Source: Review copy
Publication: 3rd March 2022 from Macmillan
My thanks to MacMillan and Philippa McEwan for an advance copy for review
Florence. Spring, 1537.
When Cesare Aldo investigates a report of intruders at a convent in the Renaissance city’s northern quarter, he enters a community divided by bitter rivalries and harbouring dark secrets.
His case becomes far more complicated when a man’s body is found deep inside the convent, stabbed more than two dozen times. Unthinkable as it seems, all the evidence suggests one of the nuns must be the killer.
Meanwhile, Constable Carlo Strocchi finds human remains pulled from the Arno that belong to an officer of the law missing since winter. The dead man had many enemies, but who would dare kill an official of the city’s most feared criminal court?
As Aldo and Strocchi close in on the truth, identifying the killers will prove more treacherous than either of them could ever have imagined . . .
I’ve been meaning to try this series for a while, so it was a delight to receive a copy of the second book in the Cesare Aldo series. Cesare Aldo is an officer of the Ottodi di Guardia e Balia in Florence, a city where everything is political and intrigue is around every corner. Set during the time of Cosimo I de’ Medici, Duke of Florence, The Darkest Sin deals with a murder that in a convent which is itself at the centre of a heated debate over whether it should be closed to outsiders.
D.V. Bishop’s well researched historical crime novel beautifully blends character with intrigue and political manoeuvring to produce a fascinating murder mystery at the heart of Florence’s internal power struggles.
While Cesare is sent by is sent by Ruggerio, a powerful Florentine business man with irons in many of Florence’s fires, to look into reports of intruders trying to gain entry into the convent, his partner in the Guardia, Carlo Strocchi, a sharp young man with a new wife, is following the trail of the murder of a much disliked fellow officer, Cerci, which he has uncovered.
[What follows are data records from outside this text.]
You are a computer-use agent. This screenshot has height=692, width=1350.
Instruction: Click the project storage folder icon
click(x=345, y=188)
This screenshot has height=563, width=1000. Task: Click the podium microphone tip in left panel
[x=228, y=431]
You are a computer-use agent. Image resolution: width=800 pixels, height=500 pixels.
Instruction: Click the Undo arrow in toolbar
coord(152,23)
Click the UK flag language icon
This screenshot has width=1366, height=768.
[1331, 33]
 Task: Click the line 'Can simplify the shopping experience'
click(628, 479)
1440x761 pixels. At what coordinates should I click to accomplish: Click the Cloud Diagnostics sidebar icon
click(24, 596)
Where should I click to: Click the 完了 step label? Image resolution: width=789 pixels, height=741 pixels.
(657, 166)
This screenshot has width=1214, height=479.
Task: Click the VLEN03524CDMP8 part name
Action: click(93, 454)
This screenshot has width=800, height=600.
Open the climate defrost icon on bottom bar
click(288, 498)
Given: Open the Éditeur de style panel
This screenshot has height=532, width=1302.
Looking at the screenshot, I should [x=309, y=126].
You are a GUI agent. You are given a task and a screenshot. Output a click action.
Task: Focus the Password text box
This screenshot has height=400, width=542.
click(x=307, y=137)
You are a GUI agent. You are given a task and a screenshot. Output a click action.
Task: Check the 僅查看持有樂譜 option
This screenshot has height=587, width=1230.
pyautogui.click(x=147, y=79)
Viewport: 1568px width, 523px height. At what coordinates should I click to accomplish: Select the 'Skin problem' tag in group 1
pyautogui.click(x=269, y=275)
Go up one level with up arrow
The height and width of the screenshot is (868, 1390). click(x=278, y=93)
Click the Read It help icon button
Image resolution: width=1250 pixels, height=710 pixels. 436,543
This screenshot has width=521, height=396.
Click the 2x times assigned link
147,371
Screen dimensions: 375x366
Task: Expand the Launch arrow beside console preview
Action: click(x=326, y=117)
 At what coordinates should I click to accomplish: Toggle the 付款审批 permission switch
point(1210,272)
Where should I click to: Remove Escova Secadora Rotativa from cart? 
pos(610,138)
Strocchi’s career stands to benefit significantly if he can solve this case and his moral compass makes him determined that he will get to the bottom of who murdered Cerci and why.
Paying a visit to the Convent, Aldo is taken aback to recognise one of those in attendance. Isabella Gaudi is studying with the nuns and she bears a remarkable resemblance to Cesare’s half-sister, Teresa. Isabella, it transpires, is Teresa’s daughter and Cesare is dismayed to discover that Lucrezia, the woman who turned him out of his home after his father died, is still working her malign influence over the family.
While investigating the potential intruder, Aldo is present when a naked dead man is found in the heart of the convent, drenched in blood and covered in stab wounds. This is of course, terrible, but it only adds fuel to the fire of those who wish to see the convent closed to all outsiders; because who but a nun could have been responsible for this terrible blood thirsty crime?
D.V. Bishop beautifully conveys the atmosphere of hostility and distrust among Florence’s power brokers and the nuns who are at the centre of a battle which seems determined not to allow them to make any decisions for themselves.
Both Aldo and Strocchi have to tread with real care to ensure that they do not upset their political masters who are more concerned with maintaining power than finding murderers. There are powerful insights too into the lives of both men which makes them rounded, fascinating and quite different characters and whose paths seem destined to clash before too long.
The Darkest Sin is steeped in rich atmosphere of this wonderfully created sixteenth-century Florence where the smells and sounds resonate in Bishop’s highly authentic descriptions. Offering up details about Aldo and Strocchi’s lives gives us insight into their characters and motivations and makes them both come alive in our minds.
Together with a dark and deviously twisted storyline in which there are multiple motives for Aldo to work through and layers upon layers of intrigue to uncover, Bishop reveals not only danger on all fronts, but also a conspiracy that threatens to shake Florence to its core.
Verdict: I absolutely loved this dark and intriguing crime novel. I shall now go back and read the first in the series because I can tell that it is destined to become another in the ‘must read’ category. Certainly I can’t wait for the next one. D.V. Bishop has so very neatly left me wanting more!
D. V. Bishop is the pseudonym of award-winning screenwriter and TV dramatist David Bishop. His love for the city of Florence and the Renaissance period meant there could be only one setting for his crime fiction. The first book in the Cesare Aldo series, City of Vengeance, won the Pitch Perfect competition at the Bloody Scotland crime writing festival, and was shortlisted for the Wilbur Smith Adventure Writing Prize. Bishop was awarded a Robert Louis Stevenson Fellowship while writing that novel. He is programme leader for creative writing at Edinburgh Napier University.